Figlia di Filippo V re di Spagna e di Isabella Farnese, sposa nel 1750 il principe Vittorio Amedeo, futuro Vittorio Amedeo III (1773-1796). Sorella di Carlo III re delle Due Sicilie, poi re di Spagna, e di Filippo duca di Parma, il suo matrimonio ha un forte valore politico in quanto sancisce la pace fra i Savoia e i Borbone del ramo spagnolo dopo la guerra di successione austriaca. Dal 1741, con la morte della regina Elisabetta di Lorena, alla corte torinese manca una figura femminile. Nel costruire una corte per la nuova principessa, Carlo Emanuele III vi comprende perciò, per ragioni politiche, numerose figure che avevano già fatto parte delle corti delle sue tre mogli (Luisa Cristina di Sulzbach, Polissena d’Assia, Elisabetta di Lorena). La principessa spagnola, giunta a Torino senza un proprio seguito, si trova in questo modo attorniata da persone già legate alla casa regnante.
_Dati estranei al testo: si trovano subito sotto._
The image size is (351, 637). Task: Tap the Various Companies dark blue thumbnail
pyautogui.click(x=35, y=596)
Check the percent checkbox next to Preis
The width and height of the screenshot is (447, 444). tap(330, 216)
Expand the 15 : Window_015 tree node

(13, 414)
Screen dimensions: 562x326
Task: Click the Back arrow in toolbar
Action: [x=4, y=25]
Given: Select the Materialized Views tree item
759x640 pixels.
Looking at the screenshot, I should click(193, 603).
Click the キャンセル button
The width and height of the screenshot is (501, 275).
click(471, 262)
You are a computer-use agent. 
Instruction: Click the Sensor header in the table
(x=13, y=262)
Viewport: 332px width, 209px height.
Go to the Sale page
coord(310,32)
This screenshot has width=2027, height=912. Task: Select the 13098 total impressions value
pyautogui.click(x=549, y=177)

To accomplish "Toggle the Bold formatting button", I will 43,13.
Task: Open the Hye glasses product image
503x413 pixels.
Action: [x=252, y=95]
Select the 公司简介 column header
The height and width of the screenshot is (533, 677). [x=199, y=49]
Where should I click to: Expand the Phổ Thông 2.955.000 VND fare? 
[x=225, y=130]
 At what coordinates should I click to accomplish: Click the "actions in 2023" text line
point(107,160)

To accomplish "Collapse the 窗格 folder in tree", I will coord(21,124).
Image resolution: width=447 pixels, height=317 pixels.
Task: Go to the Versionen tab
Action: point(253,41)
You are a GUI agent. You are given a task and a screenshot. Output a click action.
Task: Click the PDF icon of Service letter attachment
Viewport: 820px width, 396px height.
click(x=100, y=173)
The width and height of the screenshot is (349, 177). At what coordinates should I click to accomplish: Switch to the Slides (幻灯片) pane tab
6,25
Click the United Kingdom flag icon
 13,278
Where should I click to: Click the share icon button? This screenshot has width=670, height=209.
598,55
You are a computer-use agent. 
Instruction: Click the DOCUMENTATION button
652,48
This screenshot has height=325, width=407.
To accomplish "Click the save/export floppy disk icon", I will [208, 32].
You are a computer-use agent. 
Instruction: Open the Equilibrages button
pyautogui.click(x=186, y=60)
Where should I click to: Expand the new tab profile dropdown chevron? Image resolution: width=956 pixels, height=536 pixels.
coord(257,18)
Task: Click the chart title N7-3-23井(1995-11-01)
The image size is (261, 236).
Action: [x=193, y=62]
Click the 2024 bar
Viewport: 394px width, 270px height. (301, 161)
Dal punto di vista artistico, va ricordato il ruolo da lei svolto a Villa della Regina, dive fece allestire nuovi ambienti destinati al corpo di guardia e al personale di servizio; interessanti in tal senso, i documenti sui pagamenti eseguiti dai “tesorieri dei minuti piaceri” che facevano a lei campo.